Covid-19 has been exceptionally challenging across our justice system. We owe our whole legal profession—the solicitors, the barristers, the judges and the court staff—an enormous debt of gratitude for keeping the wheels of justice turning over the past two years. Thanks to their efforts, we are driving down the court backlog and returning to a more normal way of working—in the interests of victims, witnesses, and of course the wider public. I thank Sir Christopher Bellamy for his comprehensive and invaluable review, along with his panel of experts and everyone else who contributed their views.
As I said, this is a crossroads moment. Our legal aid system needs investment if defendants are to have access to the highest-quality advice and advocacy, and if we are to ensure a sustainable criminal legal profession right into the future. To that end, Sir Christopher made two headline recommendations in his review. First, he proposed an increase of 15% in the various criminal legal aid fee schemes. I have accepted this in almost all respects, except where it risks introducing perverse incentives—for example, if it were to be applied to the rate of pages of prosecution evidence.

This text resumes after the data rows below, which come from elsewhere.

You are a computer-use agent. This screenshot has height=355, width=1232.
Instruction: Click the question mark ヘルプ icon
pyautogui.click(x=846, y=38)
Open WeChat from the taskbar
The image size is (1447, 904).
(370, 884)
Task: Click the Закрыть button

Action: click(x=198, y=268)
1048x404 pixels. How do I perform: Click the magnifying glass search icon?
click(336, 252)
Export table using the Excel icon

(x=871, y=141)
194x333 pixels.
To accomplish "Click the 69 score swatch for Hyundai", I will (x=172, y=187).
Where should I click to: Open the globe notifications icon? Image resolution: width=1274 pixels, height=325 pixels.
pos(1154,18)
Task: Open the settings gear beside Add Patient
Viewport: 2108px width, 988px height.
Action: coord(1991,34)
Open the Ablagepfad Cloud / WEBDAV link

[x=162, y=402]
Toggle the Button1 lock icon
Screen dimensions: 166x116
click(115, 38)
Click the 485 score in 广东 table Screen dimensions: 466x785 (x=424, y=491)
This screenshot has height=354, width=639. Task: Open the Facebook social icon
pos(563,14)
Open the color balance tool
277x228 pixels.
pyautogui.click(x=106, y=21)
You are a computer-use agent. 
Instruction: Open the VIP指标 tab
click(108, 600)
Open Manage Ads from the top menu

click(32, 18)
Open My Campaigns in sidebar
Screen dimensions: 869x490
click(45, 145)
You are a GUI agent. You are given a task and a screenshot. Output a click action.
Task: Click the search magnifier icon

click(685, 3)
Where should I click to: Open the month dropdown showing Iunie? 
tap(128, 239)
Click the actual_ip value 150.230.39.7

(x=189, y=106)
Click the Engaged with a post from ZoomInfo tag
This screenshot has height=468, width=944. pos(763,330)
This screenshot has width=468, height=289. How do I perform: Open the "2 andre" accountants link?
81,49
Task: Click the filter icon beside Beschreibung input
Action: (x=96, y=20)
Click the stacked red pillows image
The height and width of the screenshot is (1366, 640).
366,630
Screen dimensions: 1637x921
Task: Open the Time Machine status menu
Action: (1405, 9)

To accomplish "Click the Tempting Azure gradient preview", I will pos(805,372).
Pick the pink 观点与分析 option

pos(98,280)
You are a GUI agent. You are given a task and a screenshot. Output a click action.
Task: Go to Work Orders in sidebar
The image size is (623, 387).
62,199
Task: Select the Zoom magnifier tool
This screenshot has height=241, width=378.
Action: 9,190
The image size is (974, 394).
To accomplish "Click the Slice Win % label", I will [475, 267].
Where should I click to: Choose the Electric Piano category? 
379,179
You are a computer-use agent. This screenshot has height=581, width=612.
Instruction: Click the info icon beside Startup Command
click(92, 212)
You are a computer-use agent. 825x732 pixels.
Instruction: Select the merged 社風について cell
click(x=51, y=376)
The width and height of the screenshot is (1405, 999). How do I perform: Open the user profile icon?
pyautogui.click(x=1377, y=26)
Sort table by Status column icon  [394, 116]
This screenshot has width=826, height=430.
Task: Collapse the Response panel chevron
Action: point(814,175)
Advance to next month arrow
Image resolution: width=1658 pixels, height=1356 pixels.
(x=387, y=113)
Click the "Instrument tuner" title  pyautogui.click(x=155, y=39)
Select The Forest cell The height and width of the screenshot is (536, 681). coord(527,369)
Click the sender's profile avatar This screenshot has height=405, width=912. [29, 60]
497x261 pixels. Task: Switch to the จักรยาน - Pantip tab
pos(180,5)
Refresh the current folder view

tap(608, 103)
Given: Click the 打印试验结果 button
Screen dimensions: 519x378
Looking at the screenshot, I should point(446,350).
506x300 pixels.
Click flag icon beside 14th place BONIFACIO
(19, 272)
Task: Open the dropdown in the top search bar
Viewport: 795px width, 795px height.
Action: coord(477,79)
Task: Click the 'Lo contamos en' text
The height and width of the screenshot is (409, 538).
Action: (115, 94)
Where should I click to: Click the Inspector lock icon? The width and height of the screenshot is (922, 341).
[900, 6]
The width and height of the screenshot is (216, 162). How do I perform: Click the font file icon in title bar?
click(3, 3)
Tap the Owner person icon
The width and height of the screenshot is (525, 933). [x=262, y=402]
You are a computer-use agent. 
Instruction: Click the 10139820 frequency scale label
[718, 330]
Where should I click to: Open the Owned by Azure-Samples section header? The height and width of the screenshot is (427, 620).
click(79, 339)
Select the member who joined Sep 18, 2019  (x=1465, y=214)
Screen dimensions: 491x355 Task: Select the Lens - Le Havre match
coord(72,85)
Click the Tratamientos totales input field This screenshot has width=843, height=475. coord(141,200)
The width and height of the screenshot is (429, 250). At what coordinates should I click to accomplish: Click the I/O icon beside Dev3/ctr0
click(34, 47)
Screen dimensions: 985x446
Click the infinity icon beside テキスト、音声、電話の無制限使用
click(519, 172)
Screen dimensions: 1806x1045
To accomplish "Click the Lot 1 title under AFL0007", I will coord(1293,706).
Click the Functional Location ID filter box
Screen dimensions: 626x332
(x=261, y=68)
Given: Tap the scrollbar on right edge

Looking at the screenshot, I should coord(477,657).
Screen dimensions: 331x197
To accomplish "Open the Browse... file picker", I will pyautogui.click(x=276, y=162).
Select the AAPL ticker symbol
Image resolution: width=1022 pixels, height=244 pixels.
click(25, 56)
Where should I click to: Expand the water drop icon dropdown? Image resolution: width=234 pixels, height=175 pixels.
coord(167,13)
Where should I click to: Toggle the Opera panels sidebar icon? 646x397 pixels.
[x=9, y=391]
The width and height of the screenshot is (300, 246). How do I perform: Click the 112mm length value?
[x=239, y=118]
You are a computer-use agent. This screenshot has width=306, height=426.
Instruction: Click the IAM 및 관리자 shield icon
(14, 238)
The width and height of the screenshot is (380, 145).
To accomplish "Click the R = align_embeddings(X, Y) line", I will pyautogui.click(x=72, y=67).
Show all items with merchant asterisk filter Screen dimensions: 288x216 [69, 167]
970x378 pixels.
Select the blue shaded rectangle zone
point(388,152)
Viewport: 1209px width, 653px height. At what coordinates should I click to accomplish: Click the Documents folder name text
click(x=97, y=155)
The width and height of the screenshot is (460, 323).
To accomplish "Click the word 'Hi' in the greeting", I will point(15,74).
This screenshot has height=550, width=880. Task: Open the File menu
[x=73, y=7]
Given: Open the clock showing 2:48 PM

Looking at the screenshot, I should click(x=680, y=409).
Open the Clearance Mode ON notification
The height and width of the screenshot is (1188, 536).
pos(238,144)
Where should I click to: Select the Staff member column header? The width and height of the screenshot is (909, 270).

Secondly, Sir Christopher recommended an overall increase in investment in criminal legal aid of £135 million. Our package of reforms, announced today, matches that recommendation. As part of that, we will hold £20 million aside each year for longer-term investment, including reform of the litigators graduated fee scheme, the youth court, and the wider sustainability and development of solicitors’ practice, so that the system pays more, and more fairly, for the work actually done. On top of our additional funding to support court recovery, this will take taxpayer funding of criminal legal aid to £1.2 billion—the highest level in a decade.
Let me now unpack some of this for the House. In the short term, our cash injection will give a 15% boost to police station work, magistrates court work, much of the Crown Court work of advocates and litigators, and the work of solicitors in very-high-cost cases, as well as some of the smaller schemes. While getting pay and conditions right is clearly critical, Sir Christopher also made a number of wider systemic recommendations about the future of criminal legal aid that we also intend to take forward. We will reform fee schemes so that they properly and fairly reflect the way our legal professions work in the real world today. We will increase the diversity of our legal professions, promote a more sustainable criminal defence market, and harness the power of new technology.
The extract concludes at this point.